Vorhofextrasystolen (PAC) – Einfach erklärt: Definition, EKG-Merkmale und klinische Bedeutung
Was sind Vorhofextrasystolen?
Vorhofextrasystolen (Premature Atrial Contractions, PAC) sind vorzeitig auftretende Herzschläge, die nicht vom Sinusknoten, sondern von einem ektopen Fokus im Vorhof ausgehen. Dadurch entsteht ein Herzschlag früher als erwartet, gefolgt von einer meist nicht vollständig kompensatorischen Pause.
PAC gehören zu den häufigsten supraventrikulären Rhythmusstörungen und können sowohl bei herzgesunden Menschen als auch bei Patientinnen und Patienten mit strukturellen Herzerkrankungen auftreten.
EKG-Merkmale
- Vorzeitig auftretender Herzschlag
- Abnorme P-Welle (Form unterscheidet sich von der Sinus-P-Welle)
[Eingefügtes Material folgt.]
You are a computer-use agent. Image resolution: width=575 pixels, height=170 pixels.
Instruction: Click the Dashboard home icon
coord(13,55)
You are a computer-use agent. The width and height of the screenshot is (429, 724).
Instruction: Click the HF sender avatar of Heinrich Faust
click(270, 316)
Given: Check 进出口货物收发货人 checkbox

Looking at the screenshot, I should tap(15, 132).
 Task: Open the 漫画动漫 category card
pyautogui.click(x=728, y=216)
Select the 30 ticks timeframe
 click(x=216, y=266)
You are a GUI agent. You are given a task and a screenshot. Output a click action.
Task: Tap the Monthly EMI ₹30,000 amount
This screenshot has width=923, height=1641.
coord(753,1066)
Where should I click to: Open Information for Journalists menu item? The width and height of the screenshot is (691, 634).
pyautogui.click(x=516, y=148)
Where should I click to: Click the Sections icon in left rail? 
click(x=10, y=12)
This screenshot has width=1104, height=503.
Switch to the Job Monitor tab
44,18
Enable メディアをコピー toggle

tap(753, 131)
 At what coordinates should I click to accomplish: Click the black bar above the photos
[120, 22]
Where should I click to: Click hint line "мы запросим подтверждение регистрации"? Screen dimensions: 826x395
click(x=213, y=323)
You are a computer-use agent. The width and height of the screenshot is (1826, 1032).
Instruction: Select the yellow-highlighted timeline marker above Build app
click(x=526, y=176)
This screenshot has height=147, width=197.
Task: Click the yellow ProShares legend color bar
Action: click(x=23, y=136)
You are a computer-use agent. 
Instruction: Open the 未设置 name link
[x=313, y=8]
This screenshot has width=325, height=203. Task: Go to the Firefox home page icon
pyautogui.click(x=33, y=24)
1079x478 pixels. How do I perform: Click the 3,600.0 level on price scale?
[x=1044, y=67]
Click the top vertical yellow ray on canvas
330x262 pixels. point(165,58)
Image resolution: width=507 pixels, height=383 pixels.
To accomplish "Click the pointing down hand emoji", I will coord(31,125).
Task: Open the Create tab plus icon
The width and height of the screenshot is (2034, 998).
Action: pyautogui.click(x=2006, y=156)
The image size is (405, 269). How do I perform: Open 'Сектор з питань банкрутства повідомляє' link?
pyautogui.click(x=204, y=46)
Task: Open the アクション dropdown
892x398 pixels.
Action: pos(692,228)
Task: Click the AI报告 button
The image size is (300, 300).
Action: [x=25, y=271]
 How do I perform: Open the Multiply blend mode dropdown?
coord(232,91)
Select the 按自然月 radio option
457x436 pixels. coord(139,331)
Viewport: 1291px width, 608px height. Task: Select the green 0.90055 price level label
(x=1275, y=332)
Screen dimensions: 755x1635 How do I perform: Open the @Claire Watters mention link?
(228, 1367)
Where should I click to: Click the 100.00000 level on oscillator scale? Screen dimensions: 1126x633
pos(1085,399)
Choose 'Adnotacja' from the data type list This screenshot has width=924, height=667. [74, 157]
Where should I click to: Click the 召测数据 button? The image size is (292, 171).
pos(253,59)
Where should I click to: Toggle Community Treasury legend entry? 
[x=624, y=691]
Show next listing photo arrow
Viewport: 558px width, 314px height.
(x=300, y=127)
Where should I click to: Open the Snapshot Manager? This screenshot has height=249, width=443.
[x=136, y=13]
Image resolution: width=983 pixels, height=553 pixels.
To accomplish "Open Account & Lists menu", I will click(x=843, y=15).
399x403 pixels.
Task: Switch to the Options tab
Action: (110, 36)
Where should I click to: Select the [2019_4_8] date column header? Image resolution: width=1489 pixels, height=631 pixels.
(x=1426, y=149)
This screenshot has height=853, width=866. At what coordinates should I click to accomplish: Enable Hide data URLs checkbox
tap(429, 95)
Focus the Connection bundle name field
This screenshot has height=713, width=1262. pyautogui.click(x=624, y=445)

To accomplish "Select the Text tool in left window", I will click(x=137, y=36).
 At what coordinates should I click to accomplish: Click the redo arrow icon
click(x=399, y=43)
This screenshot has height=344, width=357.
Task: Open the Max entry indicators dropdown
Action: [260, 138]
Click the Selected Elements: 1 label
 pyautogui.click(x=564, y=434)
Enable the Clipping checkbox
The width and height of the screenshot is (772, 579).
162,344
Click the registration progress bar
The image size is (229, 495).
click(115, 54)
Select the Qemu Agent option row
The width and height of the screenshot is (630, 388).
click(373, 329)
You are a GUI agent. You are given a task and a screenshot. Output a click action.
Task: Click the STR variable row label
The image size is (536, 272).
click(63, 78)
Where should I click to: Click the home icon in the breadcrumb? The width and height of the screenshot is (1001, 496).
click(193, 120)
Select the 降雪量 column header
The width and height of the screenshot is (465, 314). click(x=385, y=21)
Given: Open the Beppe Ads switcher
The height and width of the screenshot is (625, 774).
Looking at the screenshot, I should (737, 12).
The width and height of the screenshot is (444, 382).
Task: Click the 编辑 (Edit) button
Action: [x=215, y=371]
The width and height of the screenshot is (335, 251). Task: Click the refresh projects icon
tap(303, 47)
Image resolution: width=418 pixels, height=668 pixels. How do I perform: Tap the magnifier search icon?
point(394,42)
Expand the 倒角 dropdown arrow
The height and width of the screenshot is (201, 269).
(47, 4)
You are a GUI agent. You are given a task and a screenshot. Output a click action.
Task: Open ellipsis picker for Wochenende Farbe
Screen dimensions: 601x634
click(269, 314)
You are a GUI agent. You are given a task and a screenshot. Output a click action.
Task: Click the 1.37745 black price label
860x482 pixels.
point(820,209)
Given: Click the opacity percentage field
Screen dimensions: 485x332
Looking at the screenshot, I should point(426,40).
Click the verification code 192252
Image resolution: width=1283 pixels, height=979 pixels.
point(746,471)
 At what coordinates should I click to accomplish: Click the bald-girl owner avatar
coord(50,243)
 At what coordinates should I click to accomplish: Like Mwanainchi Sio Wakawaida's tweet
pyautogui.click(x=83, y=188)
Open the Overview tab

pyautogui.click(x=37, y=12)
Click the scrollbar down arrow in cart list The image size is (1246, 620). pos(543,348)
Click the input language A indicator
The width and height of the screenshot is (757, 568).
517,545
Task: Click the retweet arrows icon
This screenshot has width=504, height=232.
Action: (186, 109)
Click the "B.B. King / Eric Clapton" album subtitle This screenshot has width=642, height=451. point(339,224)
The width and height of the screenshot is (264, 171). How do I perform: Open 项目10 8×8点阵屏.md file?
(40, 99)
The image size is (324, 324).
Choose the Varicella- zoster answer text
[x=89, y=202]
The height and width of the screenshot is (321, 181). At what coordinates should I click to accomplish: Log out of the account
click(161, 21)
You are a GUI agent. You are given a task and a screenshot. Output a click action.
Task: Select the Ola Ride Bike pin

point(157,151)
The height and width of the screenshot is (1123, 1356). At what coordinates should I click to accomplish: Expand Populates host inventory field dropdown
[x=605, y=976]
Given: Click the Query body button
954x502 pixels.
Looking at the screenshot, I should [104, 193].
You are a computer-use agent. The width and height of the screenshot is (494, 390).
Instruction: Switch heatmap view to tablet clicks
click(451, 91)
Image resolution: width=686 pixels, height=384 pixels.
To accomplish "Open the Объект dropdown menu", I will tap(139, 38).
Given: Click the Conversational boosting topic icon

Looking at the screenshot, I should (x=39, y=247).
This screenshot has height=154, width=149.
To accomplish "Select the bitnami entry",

- P-Welle meist vor dem QRS-Komplex sichtbar
- Schmaler QRS-Komplex (< 120 ms), sofern keine Schenkelblockierung vorliegt
- Meist nicht vollständig kompensatorische Pause nach der Extrasystole
- Gelegentlich bleibt die PAC im AV-Knoten blockiert und erzeugt keinen QRS-Komplex (blockierte PAC)
EKGs
Ursachen
PAC können unter anderem auftreten bei:
- Stress oder Schlafmangel
- Koffein, Alkohol oder Nikotin
- Elektrolytstörungen (z. B. Hypokaliämie, Hypomagnesiämie)
- Hyperthyreose
- Fieber oder Infektionen
- Strukturellen Herzerkrankungen
- Myokardischämie
- Nach kardialen Eingriffen (z. B. Koronarangiographie oder Herzoperation)
Symptome
Viele Patientinnen und Patienten sind beschwerdefrei.
Mögliche Beschwerden:
- Herzstolpern
- Palpitationen
- Kurzes Aussetzen des Herzschlags
- Unruhe
- Schwindel (selten)
Klinische Bedeutung
Einzelne PAC sind meist gutartig und benötigen häufig keine spezifische Therapie.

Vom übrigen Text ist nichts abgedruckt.